I knew well enough, of course, that Pratt had gone back there to join his forces and I could hardly hope that the forces were still in jail.
On the new railroad which they were building into Breed only a part of the rails were down; they were not operating trains. There was no stage line through the broken country in that direction.
The Buffalo Hump Mountains were to the south, and to the east the Bitter Root range raised obstructions.
I had the judge on my back, as it were! I couldn’t wake him up to what had happened. He appeared to be mentally and physically prostrated. I myself could have straddled a cayuse and ducked out over the broken country. But the judge must have wheels under him when he was moved.
There seemed to be nothing to do but smash through Royal City, taking our chances. I felt that the citizens there wouldn’t see us murdered on the street, but they could not be expected to go along and guard us all the way home. We would have three buzzards on our trail!

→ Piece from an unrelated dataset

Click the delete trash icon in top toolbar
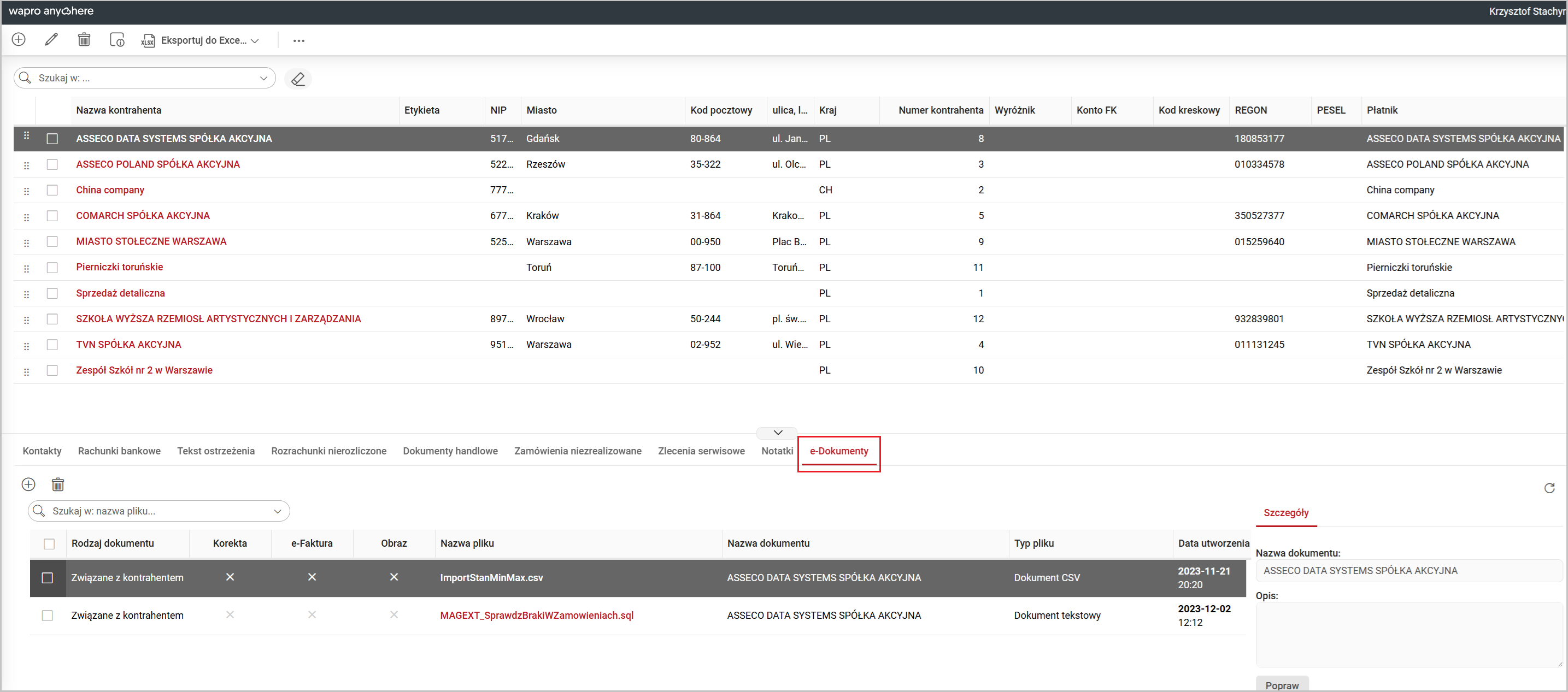 click(84, 39)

I was mighty blue and some scared. I was wishing that I had not indulged that boyish impulse to carry my fortune in cash. I would be fine picking for those devils! Take that money and the judge, and I had two pretty heavy parcels to tug back to the East. The dusk came down on Breed before I had braced myself to make the jump.
No, there was nothing else to it!
In order to catch trains and get to Levant ahead of calamity we must go back across Callas prairie and run the gantlet of those three renegades.
I reckoned, according to my reading of time-tables, that the delay of even one day would bump our plans fatally.
I had tried several times to find my friend, Mr. Wash Flye. I could not get on to his track to save me. I wanted to talk transportation with him, for I was having a mighty discouraging time of it with other parties.